__What to produce__
Answer these questions about the Martin Logan thread:
1. Which Martin Logan speakers is HTGeek7 ordering?
2. What does TypeA say they own a pair of?
3. Who reviewed the Motion Series, according to TypeA's second post?
--- begin Given passage ---
# Martin Logan C2 Center or Motion?? Any Input?



## HTGeek7 (Mar 20, 2012)

Currently ordering the new Martin Logan Motion 40's for my setup and replacing the center. I have heard the motion 8 and it sounds great (especially matching the finish for speakers), but saw a electromotion C2 center that seemed to be significantly bigger than the motion series. Does anyone have any input or experience with these centers within their system. Also MOTION 30 soon to be released, can't find any articles or pictures of what it's going to look like. So might hold out to purchase the "recommended" pairing center channel.
Any thoughts or advice would help...I am partial to Martin Logan, and I know I know Much better center channels available by ML but one little problem..... :spend: <--- ME :foottap:addle: <-- WIFE :rofl:


----------



## TypeA (Aug 14, 2010)

Gotta love the Motion series, I know Ive been thrilled with my pair of LX16s. I was very excited to see Martin Logan branch out into a more affordable product line with their Motion series. Though I would imagine an usually large portion of the Martin Logan fan-base consider the Motion series more a matter of Martin Logan 'loosing their way' than as a company that is attempting to diversify and profit in a tough economy while still offering products worthy of the Martin Logan name. Frankly, I fully support anyone who would take advantage of the performance to price ratio that the Martin Logan Motion series represents. However I dont know of any Motion owners around these parts, go figure. ML has a forum but, again, the Motion series doesnt seem to get much love over there either. Let us know what you decide to try, I dont think you can go wrong no matter that models you try in the Motion series.


----------



## TypeA (Aug 14, 2010)

BTW Sonnie himself did a review of the Motion Series, have you checked it out???

http://www.hometheatershack.com/for...martinlogan-motion-speaker-system-review.html


----------



## Albertan (Jun 16, 2012)
--- end Given passage ---
--- begin Stored rows ---
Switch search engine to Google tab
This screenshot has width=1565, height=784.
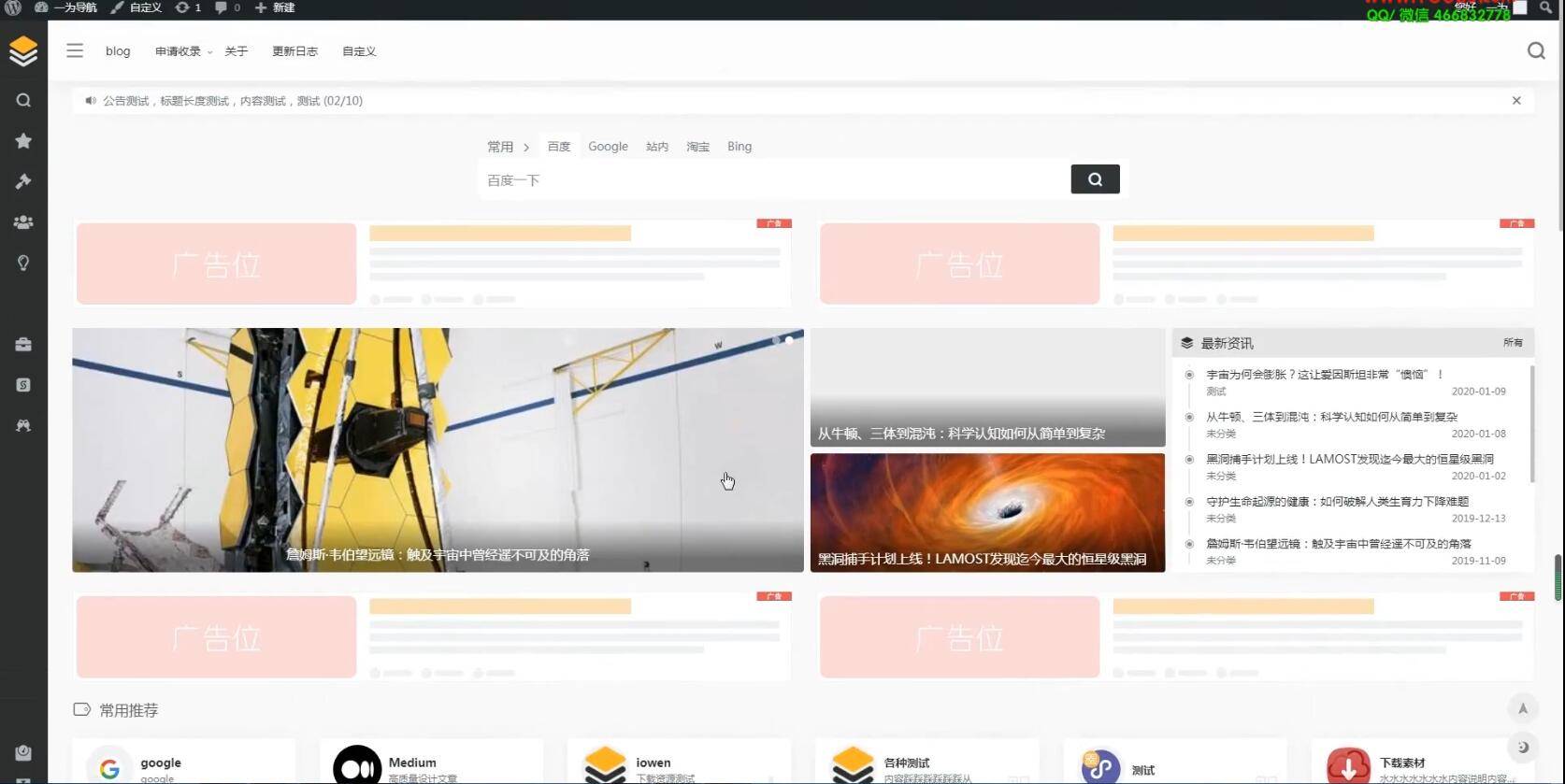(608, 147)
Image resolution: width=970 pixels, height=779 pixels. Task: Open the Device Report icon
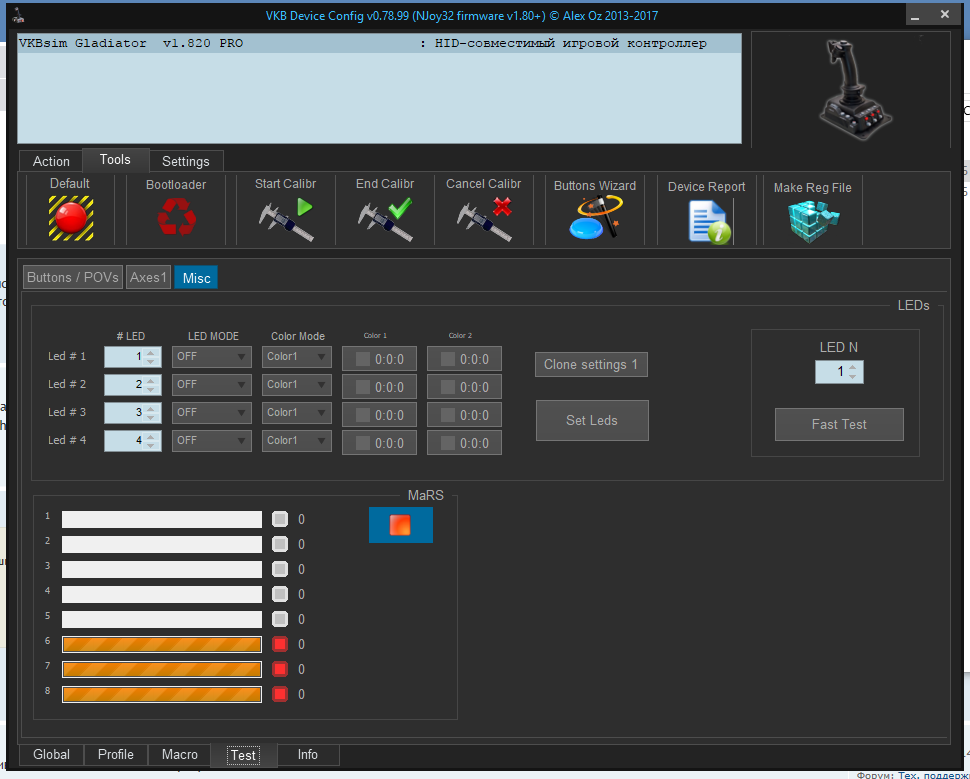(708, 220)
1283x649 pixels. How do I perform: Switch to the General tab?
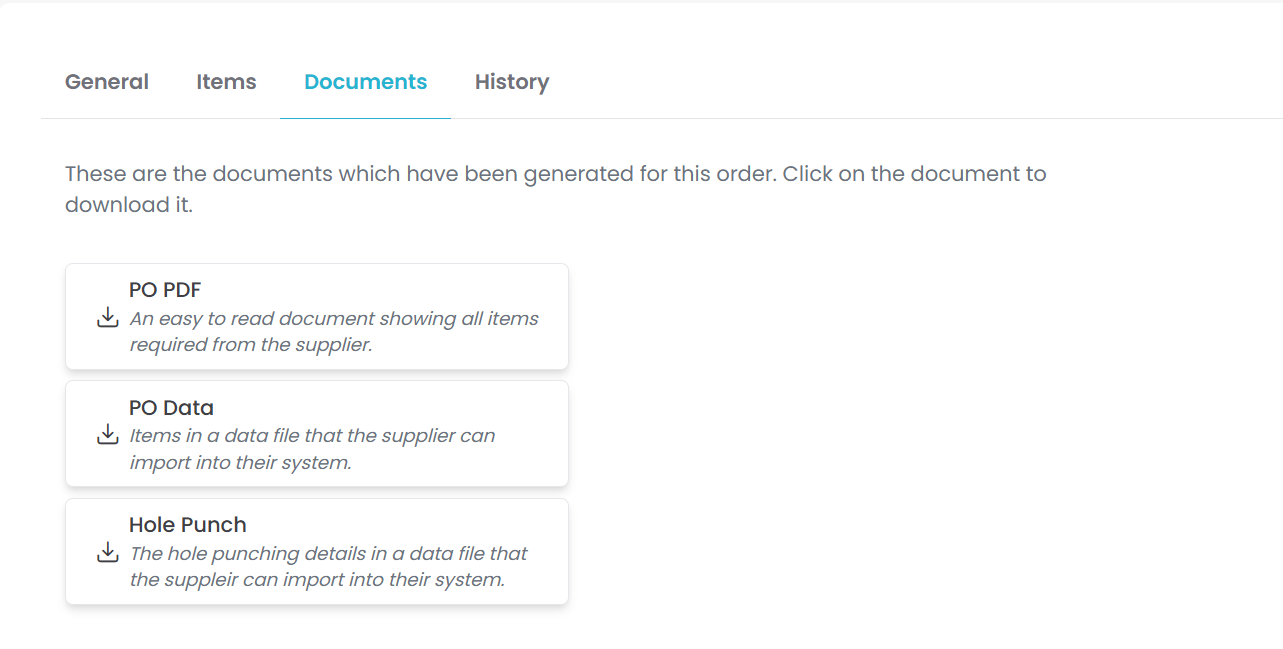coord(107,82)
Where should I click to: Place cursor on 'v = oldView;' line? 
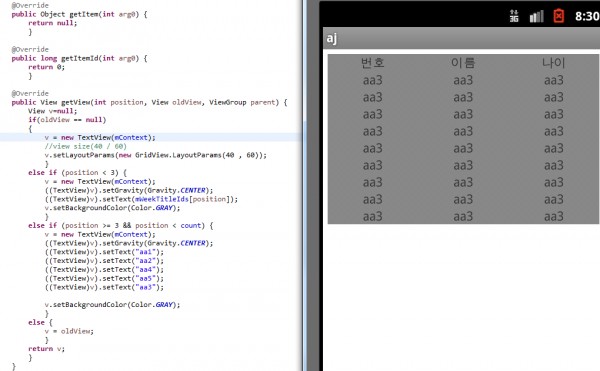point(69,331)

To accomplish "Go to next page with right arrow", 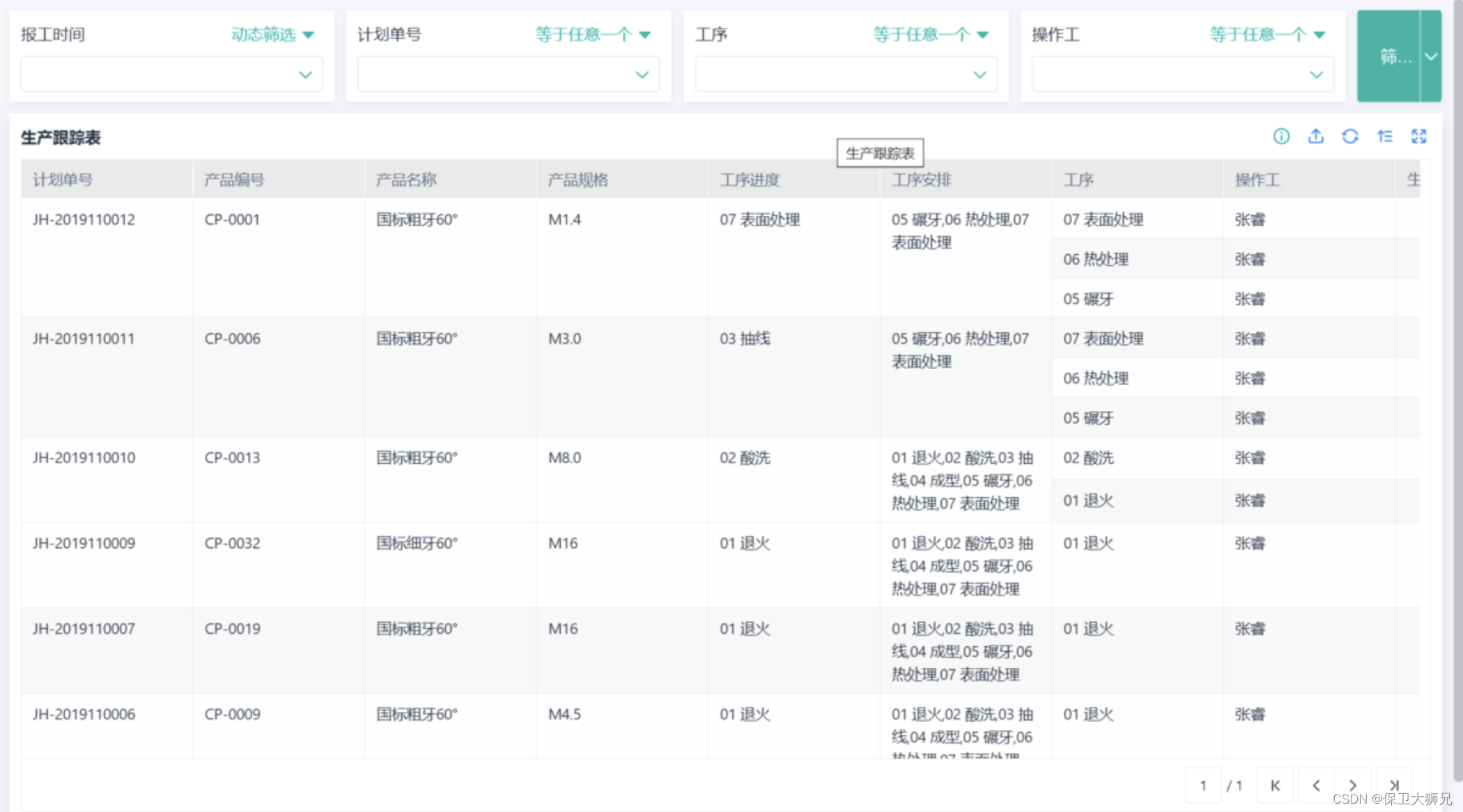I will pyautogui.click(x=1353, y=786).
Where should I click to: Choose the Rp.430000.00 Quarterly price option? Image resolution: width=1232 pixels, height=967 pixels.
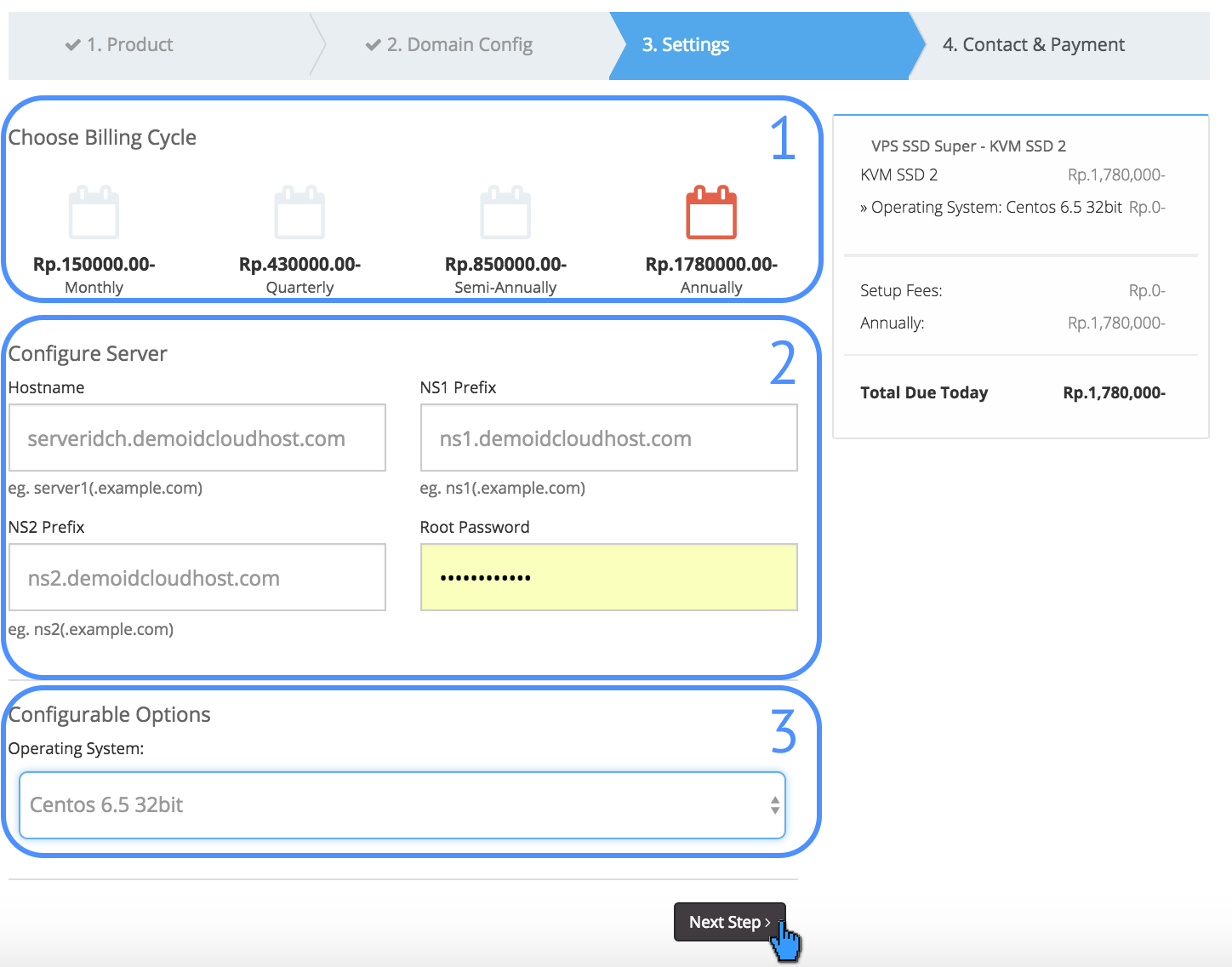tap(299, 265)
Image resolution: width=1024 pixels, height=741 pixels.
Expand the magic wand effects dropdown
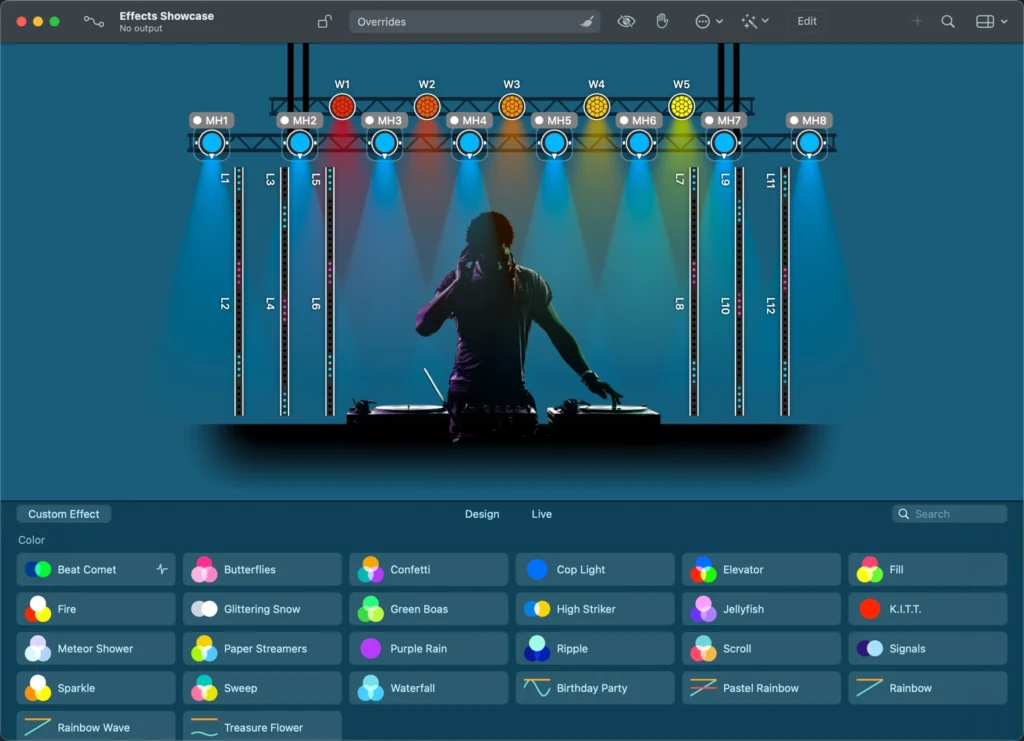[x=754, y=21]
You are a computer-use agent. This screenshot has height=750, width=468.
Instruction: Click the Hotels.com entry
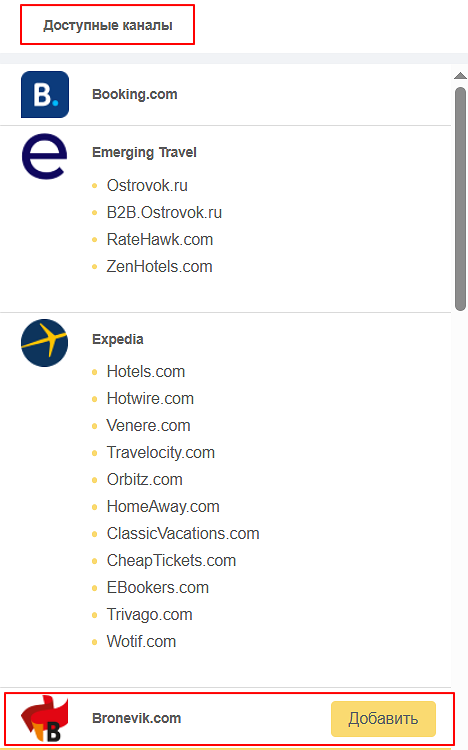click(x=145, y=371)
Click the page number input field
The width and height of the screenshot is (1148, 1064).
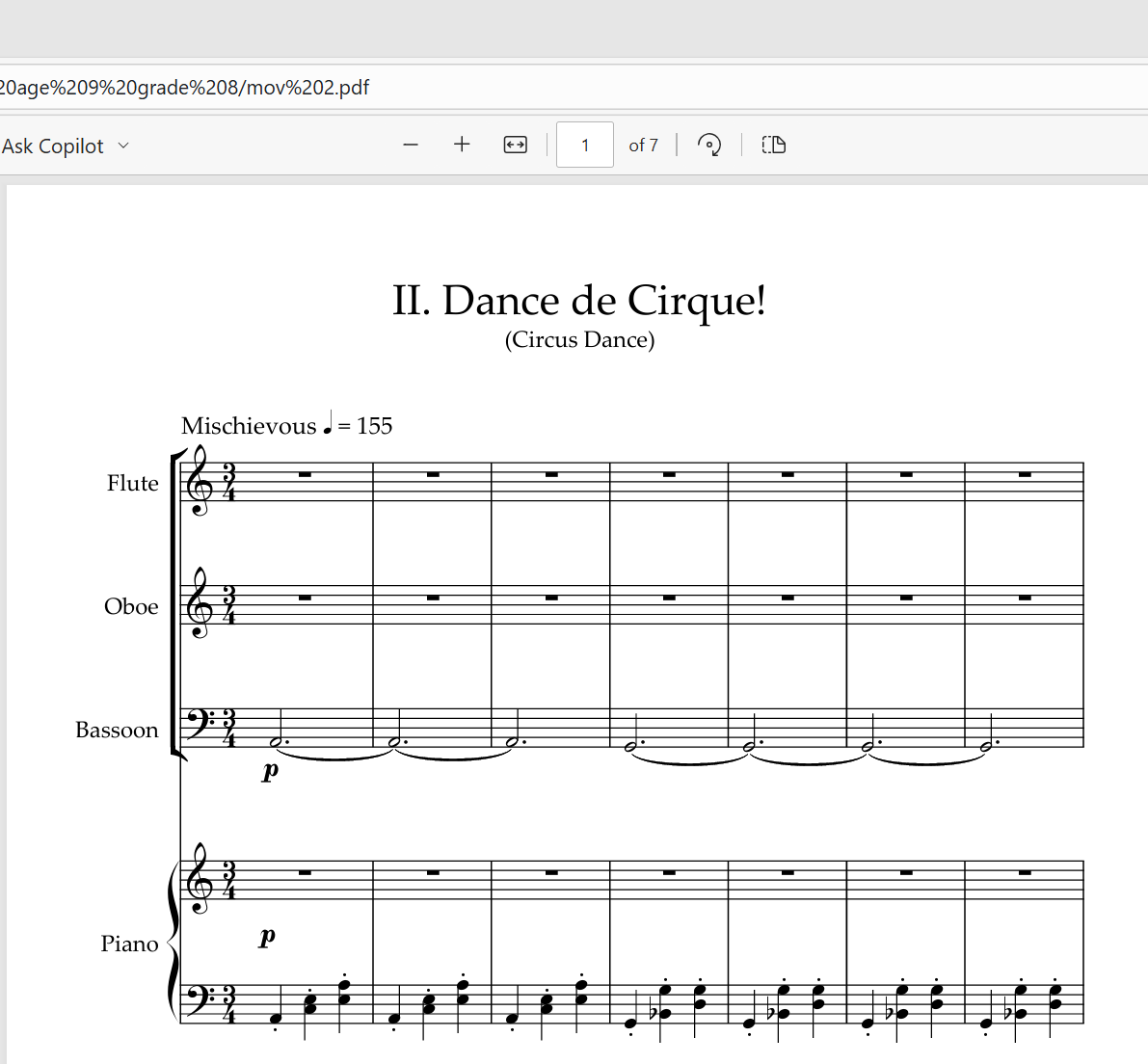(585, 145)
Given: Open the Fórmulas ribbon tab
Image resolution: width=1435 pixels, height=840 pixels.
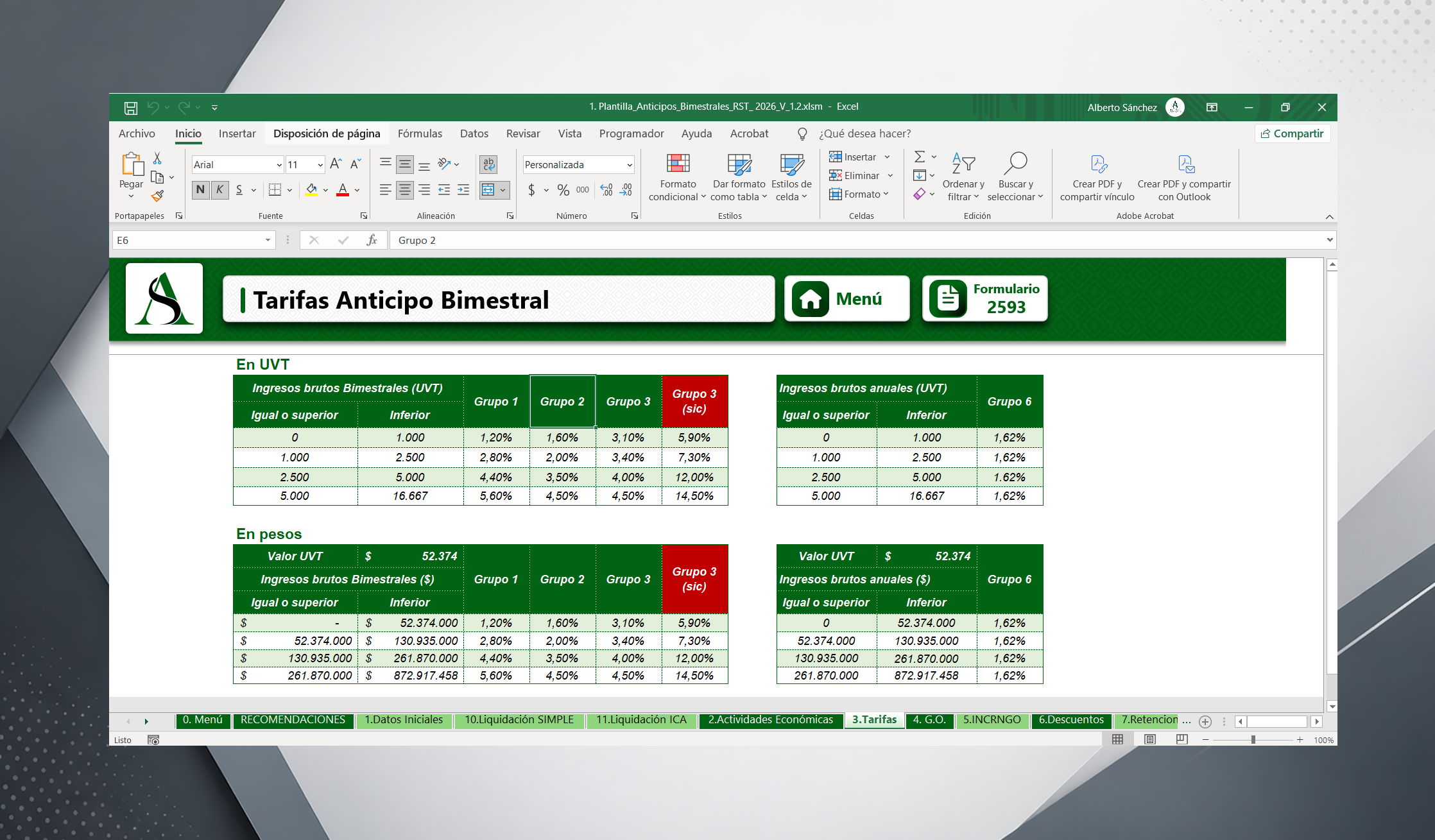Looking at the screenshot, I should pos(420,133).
--- end Stored rows ---
__Solution to the exercise__
1. The Motion 40's
2. LX16s
3. Sonnie